Stored data
____
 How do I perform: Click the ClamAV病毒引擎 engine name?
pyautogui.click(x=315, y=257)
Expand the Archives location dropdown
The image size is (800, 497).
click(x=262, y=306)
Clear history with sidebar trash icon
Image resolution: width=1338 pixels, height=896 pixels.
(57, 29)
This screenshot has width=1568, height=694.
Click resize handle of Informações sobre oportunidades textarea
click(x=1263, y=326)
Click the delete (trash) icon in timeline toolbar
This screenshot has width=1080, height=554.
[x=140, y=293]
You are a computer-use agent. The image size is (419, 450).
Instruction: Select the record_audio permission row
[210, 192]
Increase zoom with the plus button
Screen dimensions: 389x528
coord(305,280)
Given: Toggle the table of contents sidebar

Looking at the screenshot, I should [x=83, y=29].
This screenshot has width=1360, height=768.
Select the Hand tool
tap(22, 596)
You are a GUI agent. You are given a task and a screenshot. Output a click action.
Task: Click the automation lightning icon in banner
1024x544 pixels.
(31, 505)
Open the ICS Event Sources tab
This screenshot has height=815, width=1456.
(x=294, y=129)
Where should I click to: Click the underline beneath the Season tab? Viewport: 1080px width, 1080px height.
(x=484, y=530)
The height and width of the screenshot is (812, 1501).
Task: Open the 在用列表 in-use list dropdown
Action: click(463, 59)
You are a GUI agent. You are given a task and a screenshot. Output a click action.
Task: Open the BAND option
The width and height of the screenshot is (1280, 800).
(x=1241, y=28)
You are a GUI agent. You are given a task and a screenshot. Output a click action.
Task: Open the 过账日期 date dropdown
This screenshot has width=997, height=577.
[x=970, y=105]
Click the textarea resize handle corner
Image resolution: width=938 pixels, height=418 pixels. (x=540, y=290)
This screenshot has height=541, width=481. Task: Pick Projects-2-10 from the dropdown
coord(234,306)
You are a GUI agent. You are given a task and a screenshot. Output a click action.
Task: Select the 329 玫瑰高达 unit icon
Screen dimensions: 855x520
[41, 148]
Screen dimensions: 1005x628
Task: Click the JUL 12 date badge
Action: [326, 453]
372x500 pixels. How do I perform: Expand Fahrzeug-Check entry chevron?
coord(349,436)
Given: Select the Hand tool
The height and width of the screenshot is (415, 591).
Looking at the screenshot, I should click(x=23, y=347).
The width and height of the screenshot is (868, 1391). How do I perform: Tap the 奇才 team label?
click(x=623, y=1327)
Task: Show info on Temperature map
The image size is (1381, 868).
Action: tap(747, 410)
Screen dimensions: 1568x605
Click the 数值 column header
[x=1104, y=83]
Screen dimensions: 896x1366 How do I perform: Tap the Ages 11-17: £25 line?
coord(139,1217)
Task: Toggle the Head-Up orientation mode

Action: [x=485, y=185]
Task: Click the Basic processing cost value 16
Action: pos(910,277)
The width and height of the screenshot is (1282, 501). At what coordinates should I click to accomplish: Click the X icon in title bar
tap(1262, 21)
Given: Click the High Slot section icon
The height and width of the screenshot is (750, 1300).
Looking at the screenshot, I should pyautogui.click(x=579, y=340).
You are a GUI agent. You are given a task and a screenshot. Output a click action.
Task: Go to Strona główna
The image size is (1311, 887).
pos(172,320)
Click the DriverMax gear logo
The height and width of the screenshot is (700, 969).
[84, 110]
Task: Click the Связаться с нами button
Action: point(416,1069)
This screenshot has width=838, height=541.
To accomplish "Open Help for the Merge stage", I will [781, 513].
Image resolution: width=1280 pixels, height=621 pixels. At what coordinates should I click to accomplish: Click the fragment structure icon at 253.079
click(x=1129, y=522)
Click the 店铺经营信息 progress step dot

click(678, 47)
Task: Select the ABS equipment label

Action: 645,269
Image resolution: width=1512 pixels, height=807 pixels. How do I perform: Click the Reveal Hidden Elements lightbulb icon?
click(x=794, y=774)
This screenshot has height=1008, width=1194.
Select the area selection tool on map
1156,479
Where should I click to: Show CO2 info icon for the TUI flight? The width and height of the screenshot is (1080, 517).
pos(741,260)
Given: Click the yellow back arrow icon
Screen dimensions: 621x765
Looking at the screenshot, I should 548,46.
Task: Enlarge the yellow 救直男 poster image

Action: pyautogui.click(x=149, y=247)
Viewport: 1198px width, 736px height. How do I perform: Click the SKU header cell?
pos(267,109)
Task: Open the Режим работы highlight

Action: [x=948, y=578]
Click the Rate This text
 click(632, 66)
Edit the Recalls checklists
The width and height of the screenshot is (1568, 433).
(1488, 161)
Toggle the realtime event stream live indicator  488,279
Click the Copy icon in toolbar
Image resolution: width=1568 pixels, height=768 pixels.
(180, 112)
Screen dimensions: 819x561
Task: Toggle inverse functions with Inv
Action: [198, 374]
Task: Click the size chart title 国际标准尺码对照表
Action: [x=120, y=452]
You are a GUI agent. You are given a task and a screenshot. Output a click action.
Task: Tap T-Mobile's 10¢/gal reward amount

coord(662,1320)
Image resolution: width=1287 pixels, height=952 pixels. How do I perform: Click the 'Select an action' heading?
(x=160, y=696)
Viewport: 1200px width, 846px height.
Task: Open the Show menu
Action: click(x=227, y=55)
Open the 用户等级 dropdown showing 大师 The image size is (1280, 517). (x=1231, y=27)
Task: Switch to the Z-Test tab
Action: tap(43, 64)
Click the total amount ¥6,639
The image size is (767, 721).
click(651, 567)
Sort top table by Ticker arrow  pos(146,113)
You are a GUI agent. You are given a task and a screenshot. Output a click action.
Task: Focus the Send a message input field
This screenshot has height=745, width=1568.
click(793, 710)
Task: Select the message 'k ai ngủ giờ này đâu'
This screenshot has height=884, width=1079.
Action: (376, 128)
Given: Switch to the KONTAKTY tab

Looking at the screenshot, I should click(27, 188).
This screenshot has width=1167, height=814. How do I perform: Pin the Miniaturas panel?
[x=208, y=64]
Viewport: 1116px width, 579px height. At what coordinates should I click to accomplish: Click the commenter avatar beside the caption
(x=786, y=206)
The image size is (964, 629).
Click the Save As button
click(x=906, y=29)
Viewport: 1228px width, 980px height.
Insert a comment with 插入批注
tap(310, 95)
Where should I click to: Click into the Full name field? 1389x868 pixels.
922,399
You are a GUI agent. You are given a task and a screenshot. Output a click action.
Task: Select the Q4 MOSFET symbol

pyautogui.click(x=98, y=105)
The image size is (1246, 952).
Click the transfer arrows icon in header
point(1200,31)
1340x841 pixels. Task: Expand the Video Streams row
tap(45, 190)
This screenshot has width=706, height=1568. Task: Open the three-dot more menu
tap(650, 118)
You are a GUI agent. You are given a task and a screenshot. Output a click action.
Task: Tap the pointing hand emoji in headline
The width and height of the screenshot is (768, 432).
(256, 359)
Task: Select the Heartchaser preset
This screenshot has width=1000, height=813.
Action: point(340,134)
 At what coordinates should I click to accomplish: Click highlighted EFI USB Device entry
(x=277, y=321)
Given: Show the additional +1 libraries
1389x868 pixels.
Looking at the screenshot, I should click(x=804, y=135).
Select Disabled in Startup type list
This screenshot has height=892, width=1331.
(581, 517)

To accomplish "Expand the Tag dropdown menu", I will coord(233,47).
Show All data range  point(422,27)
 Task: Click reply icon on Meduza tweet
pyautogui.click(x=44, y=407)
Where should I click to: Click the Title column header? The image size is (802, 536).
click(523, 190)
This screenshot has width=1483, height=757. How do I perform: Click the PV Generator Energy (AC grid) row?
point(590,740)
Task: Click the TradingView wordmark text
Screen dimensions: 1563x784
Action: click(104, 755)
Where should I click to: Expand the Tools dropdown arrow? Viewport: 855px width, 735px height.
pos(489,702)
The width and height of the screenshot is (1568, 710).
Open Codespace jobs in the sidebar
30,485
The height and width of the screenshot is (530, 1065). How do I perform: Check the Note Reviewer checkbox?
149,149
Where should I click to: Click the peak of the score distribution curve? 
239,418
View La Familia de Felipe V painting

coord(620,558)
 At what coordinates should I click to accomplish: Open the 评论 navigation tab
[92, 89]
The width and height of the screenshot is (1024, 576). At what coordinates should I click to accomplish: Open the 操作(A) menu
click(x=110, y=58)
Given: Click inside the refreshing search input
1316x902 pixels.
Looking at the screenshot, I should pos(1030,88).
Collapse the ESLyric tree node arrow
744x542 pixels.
____
▶ Required work: From the records above, show each line that contains the word "message".

▶ Result for this task:
Task: Focus the Send a message input field
Task: Select the message 'k ai ngủ giờ này đâu'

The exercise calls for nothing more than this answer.